- **Materials provided**

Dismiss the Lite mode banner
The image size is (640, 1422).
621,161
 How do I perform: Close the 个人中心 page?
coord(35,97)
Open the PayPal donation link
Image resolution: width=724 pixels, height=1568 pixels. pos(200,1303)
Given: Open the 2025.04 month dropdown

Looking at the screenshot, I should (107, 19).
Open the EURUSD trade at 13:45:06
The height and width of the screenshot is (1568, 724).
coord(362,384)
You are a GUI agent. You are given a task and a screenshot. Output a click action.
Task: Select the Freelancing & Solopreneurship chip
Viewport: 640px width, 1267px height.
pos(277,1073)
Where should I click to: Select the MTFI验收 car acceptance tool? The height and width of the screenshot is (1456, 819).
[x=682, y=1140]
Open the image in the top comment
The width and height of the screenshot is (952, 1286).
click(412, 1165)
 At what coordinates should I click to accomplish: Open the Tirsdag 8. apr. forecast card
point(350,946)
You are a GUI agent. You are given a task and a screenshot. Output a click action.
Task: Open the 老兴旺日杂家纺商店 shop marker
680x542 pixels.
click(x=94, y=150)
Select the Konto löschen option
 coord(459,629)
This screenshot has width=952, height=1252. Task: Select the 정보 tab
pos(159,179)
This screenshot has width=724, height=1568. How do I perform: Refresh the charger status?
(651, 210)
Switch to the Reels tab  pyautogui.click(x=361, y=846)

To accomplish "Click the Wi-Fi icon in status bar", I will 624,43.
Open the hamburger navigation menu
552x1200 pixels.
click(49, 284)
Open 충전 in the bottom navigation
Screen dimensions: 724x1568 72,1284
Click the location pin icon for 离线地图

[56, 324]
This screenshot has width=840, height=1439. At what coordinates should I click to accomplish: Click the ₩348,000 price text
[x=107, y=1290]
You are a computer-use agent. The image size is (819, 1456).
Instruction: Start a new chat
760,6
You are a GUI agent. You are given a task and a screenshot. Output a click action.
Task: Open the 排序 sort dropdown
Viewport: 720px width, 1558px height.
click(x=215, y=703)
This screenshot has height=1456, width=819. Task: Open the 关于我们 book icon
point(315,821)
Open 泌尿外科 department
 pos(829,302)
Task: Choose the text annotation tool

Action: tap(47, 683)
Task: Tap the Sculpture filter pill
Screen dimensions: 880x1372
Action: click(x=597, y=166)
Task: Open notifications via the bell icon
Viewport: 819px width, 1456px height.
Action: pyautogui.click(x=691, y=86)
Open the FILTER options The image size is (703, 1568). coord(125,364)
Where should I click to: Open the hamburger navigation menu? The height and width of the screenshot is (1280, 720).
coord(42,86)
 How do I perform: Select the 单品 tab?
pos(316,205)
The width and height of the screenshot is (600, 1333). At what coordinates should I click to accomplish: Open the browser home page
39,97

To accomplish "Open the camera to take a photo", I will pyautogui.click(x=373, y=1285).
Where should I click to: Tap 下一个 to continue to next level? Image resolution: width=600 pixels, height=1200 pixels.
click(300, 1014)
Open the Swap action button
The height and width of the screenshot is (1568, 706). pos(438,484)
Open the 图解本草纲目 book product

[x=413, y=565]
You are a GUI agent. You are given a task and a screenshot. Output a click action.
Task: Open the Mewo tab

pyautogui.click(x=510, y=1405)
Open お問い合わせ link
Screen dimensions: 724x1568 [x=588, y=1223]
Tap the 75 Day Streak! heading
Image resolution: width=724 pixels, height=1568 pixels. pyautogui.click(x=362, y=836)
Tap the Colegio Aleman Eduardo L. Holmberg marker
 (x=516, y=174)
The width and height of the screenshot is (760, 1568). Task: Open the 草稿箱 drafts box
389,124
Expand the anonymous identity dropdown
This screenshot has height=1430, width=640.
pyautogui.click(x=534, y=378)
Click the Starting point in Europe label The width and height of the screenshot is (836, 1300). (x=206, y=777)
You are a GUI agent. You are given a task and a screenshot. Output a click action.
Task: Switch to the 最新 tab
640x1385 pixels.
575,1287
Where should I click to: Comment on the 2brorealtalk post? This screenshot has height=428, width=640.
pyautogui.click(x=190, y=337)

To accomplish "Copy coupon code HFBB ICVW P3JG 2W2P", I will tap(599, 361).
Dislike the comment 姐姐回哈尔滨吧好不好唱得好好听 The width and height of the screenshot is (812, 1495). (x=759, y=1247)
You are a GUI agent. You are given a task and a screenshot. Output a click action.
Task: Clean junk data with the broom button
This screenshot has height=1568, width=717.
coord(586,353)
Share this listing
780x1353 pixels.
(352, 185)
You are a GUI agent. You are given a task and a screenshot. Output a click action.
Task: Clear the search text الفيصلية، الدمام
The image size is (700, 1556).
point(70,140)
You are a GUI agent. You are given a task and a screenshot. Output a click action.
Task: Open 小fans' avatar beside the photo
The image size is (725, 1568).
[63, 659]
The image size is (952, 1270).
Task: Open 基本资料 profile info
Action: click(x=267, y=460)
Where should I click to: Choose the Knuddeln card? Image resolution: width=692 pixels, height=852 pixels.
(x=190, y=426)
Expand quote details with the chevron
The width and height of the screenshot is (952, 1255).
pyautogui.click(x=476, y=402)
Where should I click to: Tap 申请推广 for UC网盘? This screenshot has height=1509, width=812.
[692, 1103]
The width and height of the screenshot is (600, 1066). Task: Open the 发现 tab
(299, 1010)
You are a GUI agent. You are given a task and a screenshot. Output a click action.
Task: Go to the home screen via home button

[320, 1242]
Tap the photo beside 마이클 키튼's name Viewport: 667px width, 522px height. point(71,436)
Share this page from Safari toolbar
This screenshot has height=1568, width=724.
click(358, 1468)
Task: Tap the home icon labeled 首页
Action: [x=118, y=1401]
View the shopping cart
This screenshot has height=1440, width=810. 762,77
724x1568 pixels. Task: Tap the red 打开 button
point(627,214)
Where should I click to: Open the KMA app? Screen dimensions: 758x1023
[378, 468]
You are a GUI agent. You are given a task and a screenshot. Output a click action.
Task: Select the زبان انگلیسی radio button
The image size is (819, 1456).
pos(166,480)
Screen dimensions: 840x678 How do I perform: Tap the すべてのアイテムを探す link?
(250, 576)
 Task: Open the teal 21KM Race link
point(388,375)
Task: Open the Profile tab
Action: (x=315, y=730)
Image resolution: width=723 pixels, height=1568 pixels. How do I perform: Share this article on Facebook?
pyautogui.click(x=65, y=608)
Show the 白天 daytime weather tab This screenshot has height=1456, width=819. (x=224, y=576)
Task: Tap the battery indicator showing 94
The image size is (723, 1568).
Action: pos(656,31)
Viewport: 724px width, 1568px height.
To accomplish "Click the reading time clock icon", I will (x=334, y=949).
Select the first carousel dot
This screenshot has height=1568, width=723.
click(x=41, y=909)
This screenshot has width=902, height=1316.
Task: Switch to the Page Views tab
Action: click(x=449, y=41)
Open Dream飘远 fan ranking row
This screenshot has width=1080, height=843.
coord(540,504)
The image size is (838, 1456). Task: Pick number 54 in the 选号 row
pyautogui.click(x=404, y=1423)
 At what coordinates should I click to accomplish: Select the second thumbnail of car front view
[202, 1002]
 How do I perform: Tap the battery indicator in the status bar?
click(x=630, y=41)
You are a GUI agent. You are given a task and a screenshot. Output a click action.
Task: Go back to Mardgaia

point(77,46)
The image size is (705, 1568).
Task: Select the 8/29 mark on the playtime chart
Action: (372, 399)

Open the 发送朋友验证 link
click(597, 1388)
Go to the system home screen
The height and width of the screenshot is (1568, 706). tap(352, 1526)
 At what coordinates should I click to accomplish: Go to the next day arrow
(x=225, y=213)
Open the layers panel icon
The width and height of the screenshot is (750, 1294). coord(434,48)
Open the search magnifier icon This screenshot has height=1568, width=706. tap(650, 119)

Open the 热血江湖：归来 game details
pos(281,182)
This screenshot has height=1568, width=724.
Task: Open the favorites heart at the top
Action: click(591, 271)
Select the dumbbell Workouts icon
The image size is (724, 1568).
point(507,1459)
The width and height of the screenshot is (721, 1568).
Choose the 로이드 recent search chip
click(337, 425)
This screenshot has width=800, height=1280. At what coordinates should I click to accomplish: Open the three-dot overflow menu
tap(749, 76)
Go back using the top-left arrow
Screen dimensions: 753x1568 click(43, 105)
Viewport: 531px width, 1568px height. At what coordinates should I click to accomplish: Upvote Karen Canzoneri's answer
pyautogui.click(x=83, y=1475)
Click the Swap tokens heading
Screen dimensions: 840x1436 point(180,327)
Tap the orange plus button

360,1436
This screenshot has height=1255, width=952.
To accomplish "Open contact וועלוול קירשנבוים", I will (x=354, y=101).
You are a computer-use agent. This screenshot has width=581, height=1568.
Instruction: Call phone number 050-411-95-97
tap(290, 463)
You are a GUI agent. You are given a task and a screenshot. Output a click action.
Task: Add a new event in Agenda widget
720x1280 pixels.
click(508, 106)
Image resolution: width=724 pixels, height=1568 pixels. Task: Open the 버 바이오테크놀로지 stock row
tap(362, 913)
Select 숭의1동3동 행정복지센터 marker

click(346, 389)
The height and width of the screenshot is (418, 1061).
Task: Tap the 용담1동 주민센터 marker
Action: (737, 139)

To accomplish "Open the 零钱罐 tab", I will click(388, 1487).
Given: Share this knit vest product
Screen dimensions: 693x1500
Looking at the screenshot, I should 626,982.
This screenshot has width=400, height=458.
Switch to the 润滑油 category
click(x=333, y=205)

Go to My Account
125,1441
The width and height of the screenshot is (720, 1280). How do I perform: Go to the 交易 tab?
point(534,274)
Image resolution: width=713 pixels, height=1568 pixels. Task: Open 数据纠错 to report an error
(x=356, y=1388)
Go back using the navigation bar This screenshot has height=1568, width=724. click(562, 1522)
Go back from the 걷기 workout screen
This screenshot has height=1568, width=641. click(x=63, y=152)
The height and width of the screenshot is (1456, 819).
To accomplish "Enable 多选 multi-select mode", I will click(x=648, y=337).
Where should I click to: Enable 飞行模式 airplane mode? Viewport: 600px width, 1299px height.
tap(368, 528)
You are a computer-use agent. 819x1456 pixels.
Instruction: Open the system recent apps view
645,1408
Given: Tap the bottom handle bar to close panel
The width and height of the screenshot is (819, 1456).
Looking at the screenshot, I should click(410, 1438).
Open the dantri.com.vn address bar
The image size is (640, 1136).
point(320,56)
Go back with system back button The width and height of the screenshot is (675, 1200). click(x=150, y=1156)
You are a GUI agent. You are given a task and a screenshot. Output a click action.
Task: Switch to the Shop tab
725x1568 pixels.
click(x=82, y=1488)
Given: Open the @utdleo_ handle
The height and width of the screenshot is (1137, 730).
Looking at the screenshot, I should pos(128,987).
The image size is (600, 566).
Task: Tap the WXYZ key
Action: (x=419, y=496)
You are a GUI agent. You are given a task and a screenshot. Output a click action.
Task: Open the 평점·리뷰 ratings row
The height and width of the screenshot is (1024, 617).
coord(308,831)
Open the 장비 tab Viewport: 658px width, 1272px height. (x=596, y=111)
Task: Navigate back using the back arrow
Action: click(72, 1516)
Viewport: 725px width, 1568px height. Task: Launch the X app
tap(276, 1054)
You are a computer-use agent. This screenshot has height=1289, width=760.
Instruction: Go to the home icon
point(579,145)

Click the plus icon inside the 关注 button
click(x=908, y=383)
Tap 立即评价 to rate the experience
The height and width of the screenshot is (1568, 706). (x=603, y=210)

- **Exercise**
Copy out the records word for word, from the very first line down to the line that contains "coord(459,629)", and include that line as well.

- **Finished task**
Dismiss the Lite mode banner
The image size is (640, 1422).
621,161
 How do I perform: Close the 个人中心 page?
coord(35,97)
Open the PayPal donation link
Image resolution: width=724 pixels, height=1568 pixels. pos(200,1303)
Given: Open the 2025.04 month dropdown

Looking at the screenshot, I should (107, 19).
Open the EURUSD trade at 13:45:06
The height and width of the screenshot is (1568, 724).
coord(362,384)
You are a GUI agent. You are given a task and a screenshot. Output a click action.
Task: Select the Freelancing & Solopreneurship chip
Viewport: 640px width, 1267px height.
pos(277,1073)
Where should I click to: Select the MTFI验收 car acceptance tool? The height and width of the screenshot is (1456, 819).
[x=682, y=1140]
Open the image in the top comment
The width and height of the screenshot is (952, 1286).
click(412, 1165)
 At what coordinates should I click to accomplish: Open the Tirsdag 8. apr. forecast card
point(350,946)
You are a GUI agent. You are given a task and a screenshot. Output a click action.
Task: Open the 老兴旺日杂家纺商店 shop marker
680x542 pixels.
click(x=94, y=150)
Select the Konto löschen option
 coord(459,629)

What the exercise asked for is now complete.